The Byzantine Empire, which lasted from 330 to 1453, saw its population dining with forks. Somehow, though, opinions then shifted wildly when it came to the pronged piece of flatware. As Amy Azzarito, a design historian, explained to the Independent in 2020, “This thing that we interact with every single day of our lives was once deemed immoral and unhygienic.”

However, that all changed during the Italian Renaissance, which sparked in the 1300s and lasted until the 1500s. At that time, people started eating sugar-and-syrup-soaked dried fruit for dessert. Eating those treats with their hands created a sticky mess, so back came the fork – and it has remained on our tables ever since.


4. Treadmill

If you’re not a fan of running, the treadmill may seem like a torture device. As it turns out, its origins trace back to exactly that.

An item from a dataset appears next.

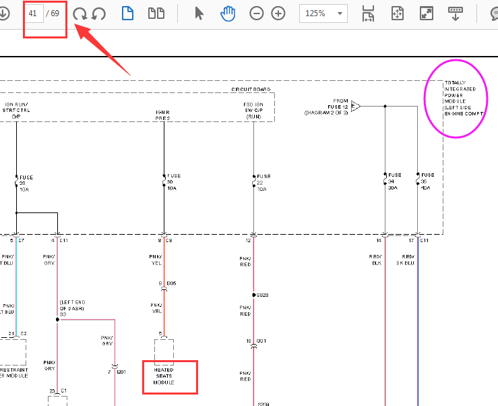Image resolution: width=498 pixels, height=406 pixels.
Task: Zoom out with the minus button
Action: [x=257, y=13]
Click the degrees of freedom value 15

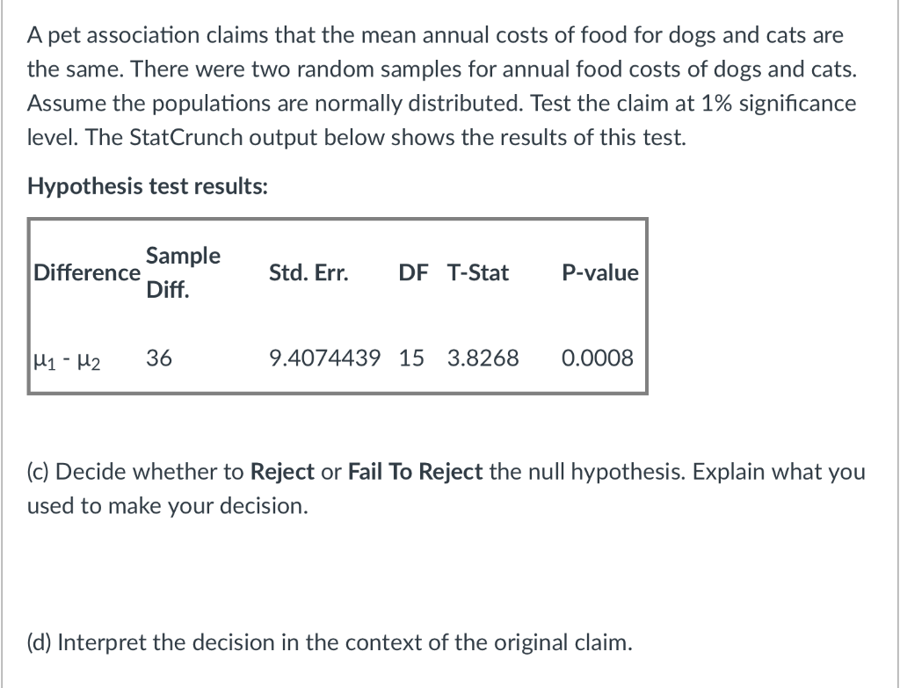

The Romans invented the treadwheel in the 1st century A.D. as a way for humans to lift huge objects. Men would walk on a hamster wheel-type apparatus, which would generate the power required to move something much larger than they could with brute strength alone.

Fast-forward to the Victorian period in the U.K., which lasted the duration of Queen Victoria’s reign, from 1837 until 1901. During that time, the treadwheel was used as a punishment for those sentenced to perform penal labor. Similar mechanisms informed the inner workings of the modern-day treadmill, which people use to work out.


3. High heels

During the 15th century, Persian soldiers made a pretty surprising choice when it came to footwear. Rather than donning the combat boots we come to expect from military personnel today, they wore high heels. Yes, they chose to wear such elevated shoes because the stretched-out sole helped them clip into their stirrups.

The Persians brought their fancy footwear to Europe, where men started wearing them first. They liked how their boosted shoes made them seem taller and more intimidating. It wasn’t until the late 15th century that women switched to heels – and they were seriously high. Venetian women sometimes wore them 20 inches tall, relying on their maids to support them as they walked. Fortunately, heels have gotten a bit more sensible since then.


2. Listerine

Jordan Wheat Lambert and Dr. Joseph Lawrence created the first commercial antiseptic in 1879. To celebrate, they named it after the first man to perform an antiseptic surgery, Dr. Joseph Lister. The physician’s work had reduced patient mortality, and the product bearing his name ‒ Listerine ‒ would only continue his legacy. The germ-killing solution once helped cure sore throats and heal wounds, among other uses.

In 1895, though, Listerine became a staple in oral care, wiping out 99.9 percent of germs in its mouthwash form. Today, it remains the most popular dental rinse on the American market, as of 2018. That year, it topped the list of sales for similar products, raking in $354.8 million from hygienic customers in the U.S. alone.


1. Clock

We have traveled a long road to get to the efficient, easy-access clocks we use today. Ancient civilizations relied on sundials to tell time. Then, in 723, the mechanical clock finally hit the market. Six hundred years later, every town had a big clock of its own to chime and keep residents on schedule.

Perhaps the most interesting iteration of time keepers pre-personal clocks were the “knocker uppers.” At one time, factory employess paid these people the princely sum of one penny every month to come by, rap on their windows and wake them up for work. Now, we have digital clocks and smartphone alarms to do that job for us.